JESUS se tornou tão humano que acabou se divinizando. Pelo seu relacionamento íntimo com o Pai, ao qual chamava de papai (abbáh,
em hebraico), Ele nos revela uma característica fundamental que
perpassa toda a experiência do povo de Deus da Bíblia: o Deus
comprometido com os pobres é um Deus transdescendente, não
apenas transcendente - sua transcendência se esconde na imanência, o
divino no humano. A partir do Êxodo, constatamos como Javé é um Deus que
ouve os clamores dos oprimidos e desce para libertá-los (Êxodo 3,7-9). No início do Gênesis, o Espírito está
nas águas, permeia e perpassa tudo (Gênesis 1,2). Em Jesus de Nazaré,
tendo “nascido de mulher” (Gálatas 4,4), Deus se encarna, descendo e assumindo a condição humana. No Apocalipse, Deus larga o céu, desce, arma sua tenda entre nós e vem morar conosco definitivamente (Apocalipse 21,1-3). Logo, um movimento de transdescendência perpassa toda a Bíblia. Esta característica se reflete em Jesus e continua nas pessoas cristãs de verdade.

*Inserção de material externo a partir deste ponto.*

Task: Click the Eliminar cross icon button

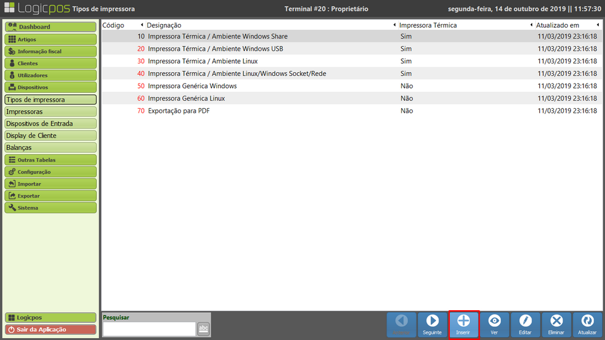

Profecia é sussurro de Deus. Os oráculos proféticos, normalmente, são introduzidos com uma fórmula característica: “Assim disse Javé....” ou “Oráculo de Javé” (Jr 9,22-23). A expressão “ne’m YAHWEH”,
em hebraico, geralmente traduzida por “oráculo de Javé” ou “Palavra de
Javé”, significa "sussurro, cochicho de Deus no ouvido do profeta ou da
profetisa". Para entender um cochicho, um sussurro, é preciso fazer
silêncio, prestar muita atenção, estar em sintonia, ter proximidade, ser
amiga/o. Logo, Deus não falava claramente aos profetas, como nós,
muitas vezes pensamos. Deus fala hoje para – e em - nós do mesmo modo
que falava aos profetas e às profetisas. Deus cochicha (sussurra) em
nossos ouvidos, sempre a partir da realidade do pólo enfraquecido, na
trama complexa das relações e estruturas humanas.
Precisamos
colocar nossos ouvidos e nosso coração pertinho do coração dos
violentados, para que nossas palavras possam refletir algo da vontade do
Deus da vida. Mais que fazer cursos de oratória, precisamos de cursos
de “escutatória”. Para ouvir os clamores mais profundos dos empobrecidos é necessário conviver com eles.